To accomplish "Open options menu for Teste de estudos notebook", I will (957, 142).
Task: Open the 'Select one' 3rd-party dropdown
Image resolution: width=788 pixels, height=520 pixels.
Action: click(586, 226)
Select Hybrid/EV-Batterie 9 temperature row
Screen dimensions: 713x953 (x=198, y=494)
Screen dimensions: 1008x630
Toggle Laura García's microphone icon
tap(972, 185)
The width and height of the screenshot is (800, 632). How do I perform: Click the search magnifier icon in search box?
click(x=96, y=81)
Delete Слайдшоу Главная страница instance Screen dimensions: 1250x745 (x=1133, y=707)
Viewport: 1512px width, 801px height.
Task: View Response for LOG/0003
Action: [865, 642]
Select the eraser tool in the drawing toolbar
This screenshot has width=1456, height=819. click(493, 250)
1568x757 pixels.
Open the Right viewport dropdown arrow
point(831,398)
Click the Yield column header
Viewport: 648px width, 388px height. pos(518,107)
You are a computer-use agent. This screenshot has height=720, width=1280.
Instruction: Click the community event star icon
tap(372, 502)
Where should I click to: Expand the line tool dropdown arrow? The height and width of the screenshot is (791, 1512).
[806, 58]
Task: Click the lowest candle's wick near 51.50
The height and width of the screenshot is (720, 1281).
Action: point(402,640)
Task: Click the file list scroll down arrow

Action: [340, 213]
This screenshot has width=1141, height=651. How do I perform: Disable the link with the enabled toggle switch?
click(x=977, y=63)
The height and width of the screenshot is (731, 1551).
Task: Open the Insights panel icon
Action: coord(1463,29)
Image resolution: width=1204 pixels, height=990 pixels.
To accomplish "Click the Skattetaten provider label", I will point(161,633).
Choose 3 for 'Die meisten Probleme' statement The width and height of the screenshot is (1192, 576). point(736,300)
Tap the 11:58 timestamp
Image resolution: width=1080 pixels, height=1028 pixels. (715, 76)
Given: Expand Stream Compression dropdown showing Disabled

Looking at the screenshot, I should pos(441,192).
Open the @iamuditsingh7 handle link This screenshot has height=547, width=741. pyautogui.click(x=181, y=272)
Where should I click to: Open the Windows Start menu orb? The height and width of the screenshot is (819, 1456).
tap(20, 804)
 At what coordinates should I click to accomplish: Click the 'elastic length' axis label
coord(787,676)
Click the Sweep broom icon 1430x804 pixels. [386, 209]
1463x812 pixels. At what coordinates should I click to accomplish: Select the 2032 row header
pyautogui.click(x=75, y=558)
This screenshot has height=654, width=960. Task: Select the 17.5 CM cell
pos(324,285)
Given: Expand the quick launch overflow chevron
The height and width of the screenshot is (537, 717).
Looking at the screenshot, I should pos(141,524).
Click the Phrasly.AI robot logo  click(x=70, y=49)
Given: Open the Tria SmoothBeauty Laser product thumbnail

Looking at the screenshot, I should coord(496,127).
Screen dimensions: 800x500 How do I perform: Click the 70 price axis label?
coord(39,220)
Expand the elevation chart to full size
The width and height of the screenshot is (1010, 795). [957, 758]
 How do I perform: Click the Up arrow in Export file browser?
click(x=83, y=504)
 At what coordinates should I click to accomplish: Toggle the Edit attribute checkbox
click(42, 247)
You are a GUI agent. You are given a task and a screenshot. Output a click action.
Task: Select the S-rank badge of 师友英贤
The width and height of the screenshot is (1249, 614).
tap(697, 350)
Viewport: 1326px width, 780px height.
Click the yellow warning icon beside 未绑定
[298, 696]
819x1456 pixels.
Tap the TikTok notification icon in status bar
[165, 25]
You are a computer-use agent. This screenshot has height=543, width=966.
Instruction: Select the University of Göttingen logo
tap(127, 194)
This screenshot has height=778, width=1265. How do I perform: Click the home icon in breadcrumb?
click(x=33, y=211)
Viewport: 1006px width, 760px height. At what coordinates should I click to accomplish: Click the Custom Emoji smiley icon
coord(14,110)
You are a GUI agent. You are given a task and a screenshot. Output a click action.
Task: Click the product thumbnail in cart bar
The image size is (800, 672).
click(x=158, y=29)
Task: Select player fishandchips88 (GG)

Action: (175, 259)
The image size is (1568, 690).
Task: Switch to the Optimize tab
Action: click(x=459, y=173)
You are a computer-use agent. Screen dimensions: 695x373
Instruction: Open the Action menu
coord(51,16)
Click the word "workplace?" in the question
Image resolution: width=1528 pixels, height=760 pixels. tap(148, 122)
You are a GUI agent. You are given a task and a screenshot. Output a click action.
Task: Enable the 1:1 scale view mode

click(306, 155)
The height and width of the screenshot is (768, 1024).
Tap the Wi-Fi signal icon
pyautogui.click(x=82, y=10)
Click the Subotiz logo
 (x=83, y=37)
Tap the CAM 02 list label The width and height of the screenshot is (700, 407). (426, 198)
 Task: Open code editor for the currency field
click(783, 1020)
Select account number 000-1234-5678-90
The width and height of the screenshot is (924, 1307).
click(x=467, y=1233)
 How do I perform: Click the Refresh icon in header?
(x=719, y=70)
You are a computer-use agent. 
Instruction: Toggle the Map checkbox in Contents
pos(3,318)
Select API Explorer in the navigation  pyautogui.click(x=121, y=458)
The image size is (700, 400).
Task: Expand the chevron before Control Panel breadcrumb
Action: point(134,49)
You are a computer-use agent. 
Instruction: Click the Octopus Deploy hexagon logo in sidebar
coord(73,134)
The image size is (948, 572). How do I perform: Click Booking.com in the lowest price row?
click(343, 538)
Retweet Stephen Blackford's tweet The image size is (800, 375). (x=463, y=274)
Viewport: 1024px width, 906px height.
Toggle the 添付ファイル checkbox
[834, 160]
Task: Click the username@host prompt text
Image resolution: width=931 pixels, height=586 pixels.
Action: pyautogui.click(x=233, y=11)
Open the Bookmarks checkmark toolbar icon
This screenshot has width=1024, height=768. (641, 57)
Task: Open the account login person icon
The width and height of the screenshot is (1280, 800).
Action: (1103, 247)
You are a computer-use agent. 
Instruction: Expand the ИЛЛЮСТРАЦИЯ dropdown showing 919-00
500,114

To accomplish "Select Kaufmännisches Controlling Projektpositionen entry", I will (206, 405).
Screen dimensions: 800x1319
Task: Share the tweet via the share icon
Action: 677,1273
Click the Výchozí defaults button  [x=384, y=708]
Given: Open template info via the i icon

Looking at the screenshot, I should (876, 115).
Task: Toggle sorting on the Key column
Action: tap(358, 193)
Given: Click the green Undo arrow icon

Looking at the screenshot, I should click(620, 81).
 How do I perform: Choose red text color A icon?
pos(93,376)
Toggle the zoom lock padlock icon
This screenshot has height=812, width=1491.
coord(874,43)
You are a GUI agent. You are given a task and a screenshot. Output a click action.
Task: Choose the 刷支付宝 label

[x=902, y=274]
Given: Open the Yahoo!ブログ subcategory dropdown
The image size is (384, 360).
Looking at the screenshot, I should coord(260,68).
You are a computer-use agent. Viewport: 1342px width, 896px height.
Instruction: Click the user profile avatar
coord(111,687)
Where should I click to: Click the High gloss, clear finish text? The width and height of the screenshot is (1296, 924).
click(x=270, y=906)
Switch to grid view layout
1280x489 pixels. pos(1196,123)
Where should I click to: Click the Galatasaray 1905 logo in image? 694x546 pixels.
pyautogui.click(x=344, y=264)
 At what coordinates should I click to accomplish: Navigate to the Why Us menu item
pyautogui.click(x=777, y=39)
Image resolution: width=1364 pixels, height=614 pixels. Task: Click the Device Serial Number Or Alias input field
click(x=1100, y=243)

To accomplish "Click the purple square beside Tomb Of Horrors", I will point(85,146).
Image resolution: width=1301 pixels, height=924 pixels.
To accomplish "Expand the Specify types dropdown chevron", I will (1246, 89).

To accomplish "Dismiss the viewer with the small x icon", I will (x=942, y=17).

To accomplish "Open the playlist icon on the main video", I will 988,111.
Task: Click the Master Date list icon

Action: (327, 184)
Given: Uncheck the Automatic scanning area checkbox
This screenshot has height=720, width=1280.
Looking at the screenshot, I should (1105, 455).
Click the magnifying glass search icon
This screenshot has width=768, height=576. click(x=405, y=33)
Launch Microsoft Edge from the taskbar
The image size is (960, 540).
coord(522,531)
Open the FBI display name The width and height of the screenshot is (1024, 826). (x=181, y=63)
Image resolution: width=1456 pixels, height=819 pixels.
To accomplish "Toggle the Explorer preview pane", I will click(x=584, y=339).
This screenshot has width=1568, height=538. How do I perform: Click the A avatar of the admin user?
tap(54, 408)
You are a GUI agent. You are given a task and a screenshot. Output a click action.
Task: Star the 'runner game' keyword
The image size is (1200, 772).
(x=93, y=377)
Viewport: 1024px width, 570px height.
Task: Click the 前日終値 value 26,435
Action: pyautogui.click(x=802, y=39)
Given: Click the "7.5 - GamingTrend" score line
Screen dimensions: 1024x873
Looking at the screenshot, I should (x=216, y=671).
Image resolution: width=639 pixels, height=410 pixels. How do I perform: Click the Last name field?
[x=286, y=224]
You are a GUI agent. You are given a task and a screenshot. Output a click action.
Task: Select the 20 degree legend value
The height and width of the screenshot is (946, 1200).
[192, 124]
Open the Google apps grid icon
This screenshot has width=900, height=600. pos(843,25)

> _TASK TO COMPLETE_
Which lines of the material contain "account"? List them.

> _ANSWER TO THIS EXERCISE_
Select account number 000-1234-5678-90
Task: Open the account login person icon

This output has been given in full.